What Young Workers Miss Without the ‘Power of Proximity’


Erika Becker, a sales development manager at Verkada, values the feedback she receives from her boss in the office. However, many employees, especially white-collar workers, have become attached to working from home during the pandemic due to its flexibility. Despite this, a recent working paper by economists from the Federal Reserve Bank of New York, the University of Iowa, and Harvard suggests that remote workers may be facing a hidden professional penalty.

 The researchers studied engineers at a large technology company and found that while senior engineers benefited from remote work, junior engineers, especially female engineers, received less feedback and were more likely to quit. This suggests that in-person interaction in the office plays a crucial role in early-career development and mentorship, which cannot be easily replicated through virtual communication. Although the study's findings are narrow and preliminary, they imply that, for some white-collar knowledge workers, the office is essential for professional growth, a sentiment that has long been expressed by elders.

According to Sara Wechter, Head of Human Resources at Citi, many major employers believe that in-person interactions provide a unique opportunity for learning and apprenticeship that cannot be replicated in a remote work environment. As a result, Citi requires most of its employees to be in the office at least three days a week.

Verkada, a technology company located in the Bay Area, has called its employees back into the office full-time, citing the need for cultivating relationships. Interviews with Verkada workers reveal that some had left jobs with flexible work arrangements in search of a physical office. Morgan Shapiro, who started working at Verkada in November 2020, struggled to manage her team of recruiters while working remotely at her former employer, Lyft.

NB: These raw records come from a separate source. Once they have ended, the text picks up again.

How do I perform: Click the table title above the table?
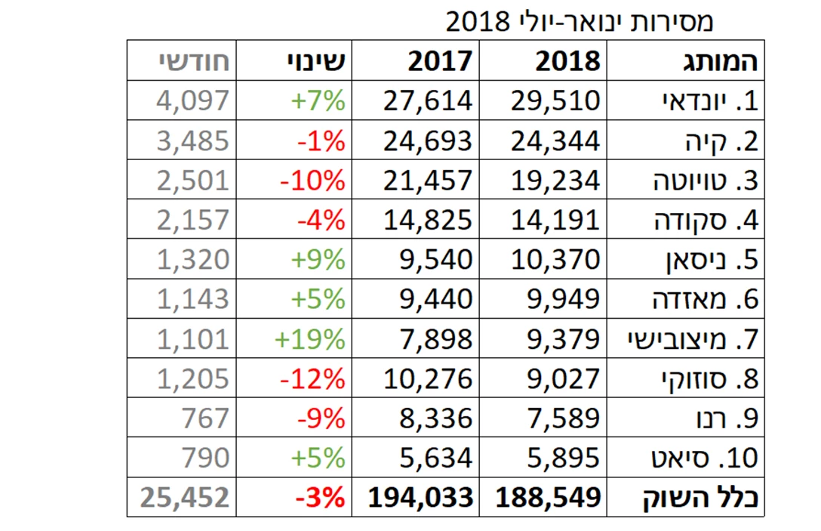pyautogui.click(x=579, y=21)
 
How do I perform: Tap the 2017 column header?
pyautogui.click(x=440, y=61)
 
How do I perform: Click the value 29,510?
pyautogui.click(x=549, y=100)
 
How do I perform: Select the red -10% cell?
pyautogui.click(x=312, y=181)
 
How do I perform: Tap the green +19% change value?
pyautogui.click(x=309, y=339)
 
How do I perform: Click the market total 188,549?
pyautogui.click(x=549, y=498)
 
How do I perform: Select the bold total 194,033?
pyautogui.click(x=421, y=498)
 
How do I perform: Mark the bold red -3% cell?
pyautogui.click(x=320, y=498)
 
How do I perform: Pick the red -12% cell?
pyautogui.click(x=312, y=378)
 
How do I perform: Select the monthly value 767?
pyautogui.click(x=205, y=418)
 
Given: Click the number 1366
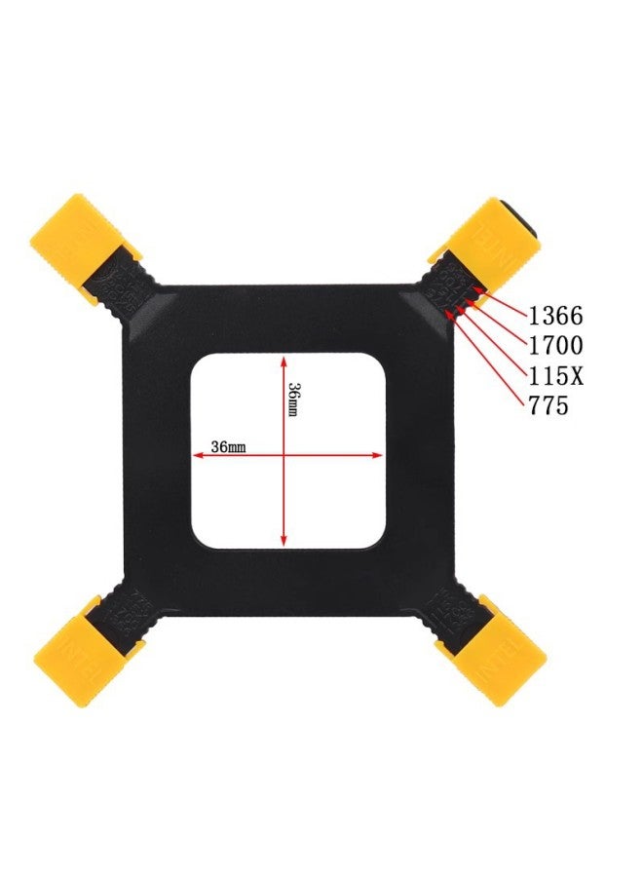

Despite being hesitant to spontaneously contact her team virtually, she found that being back in the office at Verkada was a better fit for her. During her first week there, she had the opportunity to bump into the company CEO in the hallway and was able to schedule a meeting with his assistant immediately. She believes that remote work would have made things a lot harder for her as it would have been difficult to interact with key personnel.

The shift to remote work during the pandemic has highlighted a dilemma for both companies and employees. While working from home can allow for increased flexibility in terms of childcare and work-life balance, it can also result in a career penalty for those who choose to work remotely, particularly for women, young people, and people of color who may lack crucial professional networks usually developed in a person. This can result in disparities in promotions and pay later on. Furthermore, remote workers may miss out on intangible benefits such as creativity, collaboration, and mentorship, which are harder to measure but can profoundly impact a worker's career development. Research has shown that in-person teams receive 21% more feedback than remote teams, highlighting the importance of physical proximity in developing professional relationships. Flexible work arrangements may have growing pains, and the cost of remote work may not be evident until later on.

A recent study has shown that remote work can negatively impact the performance of junior engineers, younger workers, and women. The study found that these groups benefit greatly from in-person interactions with more experienced colleagues. However, remote work has brought benefits for working parents and others with personal commitments. A survey from FlexJobs showed that a majority of women and men would consider finding a new job if they could no longer work remotely, citing better work-life balance as a benefit of remote work. Companies are now faced with the challenge of balancing these conflicting factors.

According to a study titled "The Power of Proximity," companies that have implemented a hybrid model of work, with some employees working remotely and others in the office, might not be reaping the benefits of in-person collaboration. The study found that having even one remote team member can reduce collaboration between the remaining team members. However, experts argue that companies can find ways to support their remote employees by using innovative technologies such as videoconferencing platforms like Gatheround. Lisa Conn, the CEO of Gatheround, suggests that companies offering flexible work should have all meeting attendees join virtually, even if some are physically present in the same location. Verkada employee, Ms. Becker, credits her personal and professional growth to the time she spent in the office, becoming a more confident manager, and comfortable with providing constructive criticism. She attributes her transformation to advice from her mentor and boss, who sits next to her in the office.